# Caja para dos parlantes



## jol45 (Jul 6, 2011)

Buenos Dias

         Tengo 2 prlantes de: 12" , 16 Ohms de inpedancia y 80 Wrms, quiero hacerls una caja para los 2 juntos que se usara con guitarra electrica.
         E visto una gran cantidad de diseños de cajas en este foro, pero no tengo experiencia en parlantes y audio como para elegir uno. Podrian indicarme algun diseño sencillo y confiable.

            mucha gracias


----------



## Mandrake (Jul 6, 2011)

jol45 dijo:


> . . . E visto una gran cantidad de diseños de cajas en este foro, pero no tengo experiencia en parlantes y audio como para elegir uno . . .

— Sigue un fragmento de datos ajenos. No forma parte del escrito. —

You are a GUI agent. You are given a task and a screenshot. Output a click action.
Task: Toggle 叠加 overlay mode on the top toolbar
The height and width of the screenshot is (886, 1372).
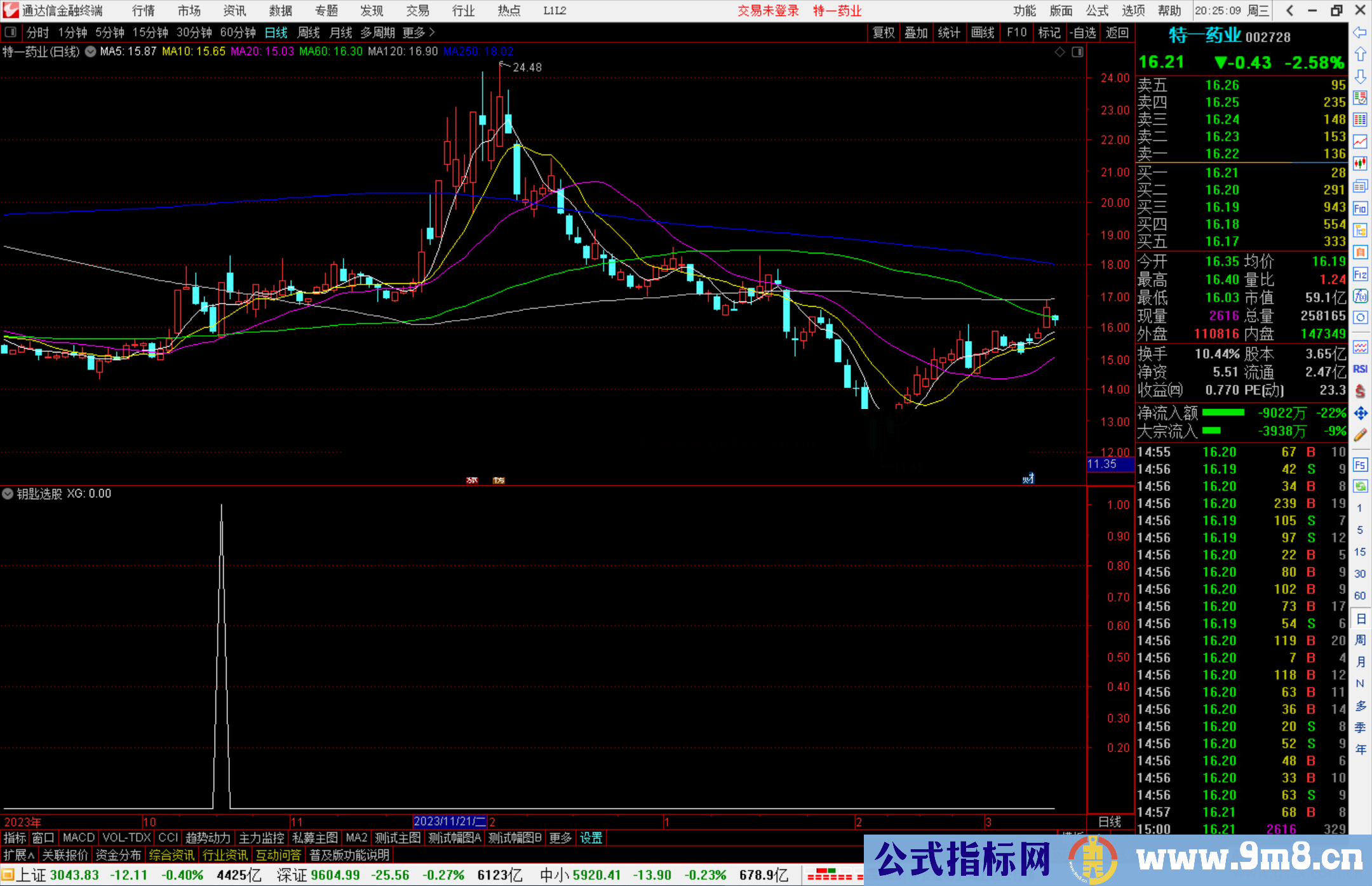917,32
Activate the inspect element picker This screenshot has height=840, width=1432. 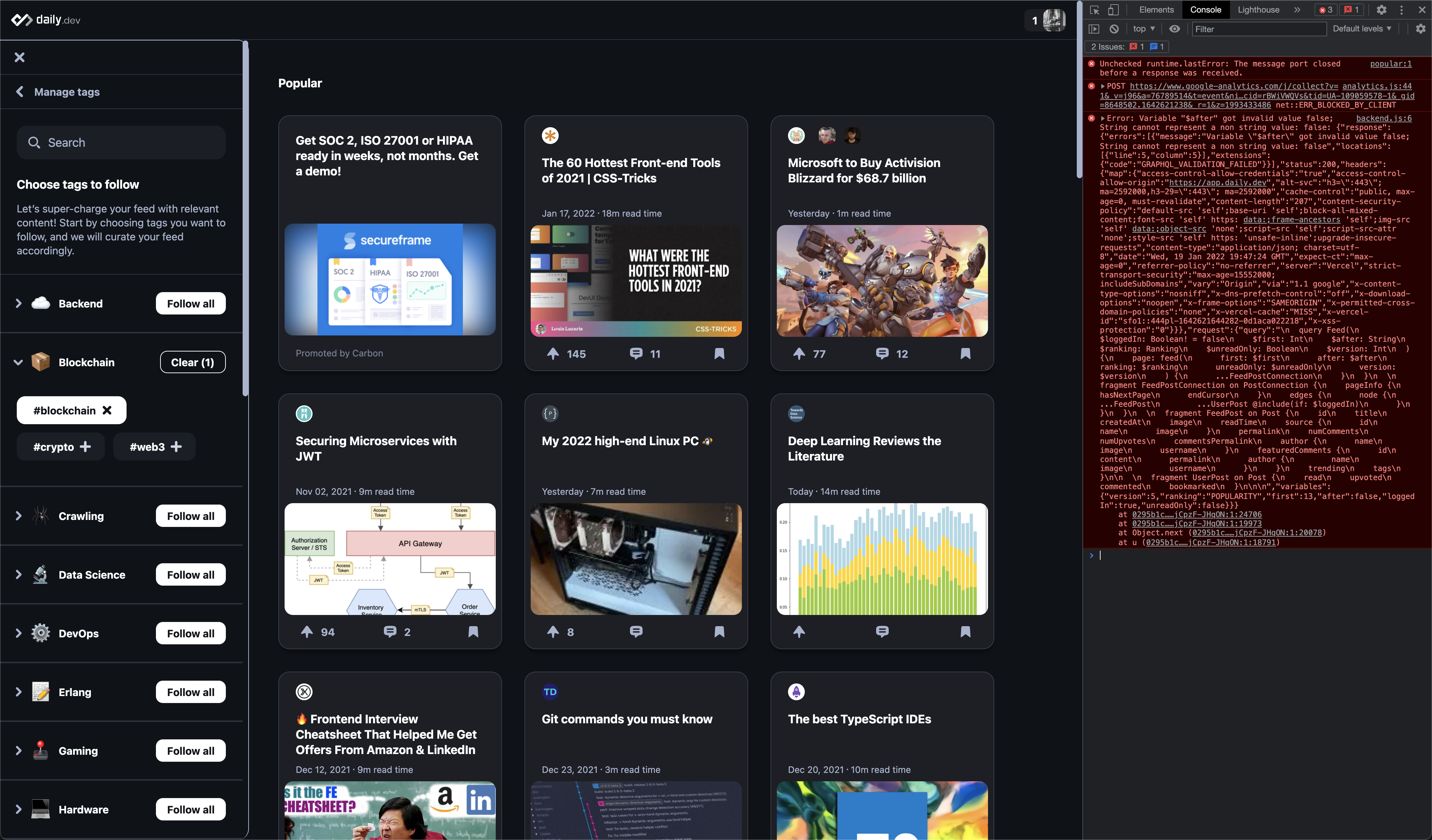pos(1095,10)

En su caso escoja cualquiera caja al azar: porque la respuesta a su pregunta depende de otras caracteristicas de los parlantes, y en el foro no somos adivinos ! ! ! .


----------



## juanfilas (Jul 6, 2011)

mmm, pero si es para guitarra no es tan al azar ya que no necesita muy buena extensión en graves, yo armaria una caja cerrada o un bafle abierto...


----------



## jol45 (Jul 8, 2011)

Agradesco las respuestas, y me disculpo por no incluir la informacion necesaria a mi consulta. Y, me puse a leer informacion sobre Bafles, recopilada en el foro, y es un tema con muchas complejidades.
        Adjunto Link con las caracteristica de los parlantes

http://professional.celestion.com/guitar/products/originals/spec.asp?ID=15

        Ya con esta infoprmacion ?me pueden recomendar algo¿

             Muchos Saludos


----------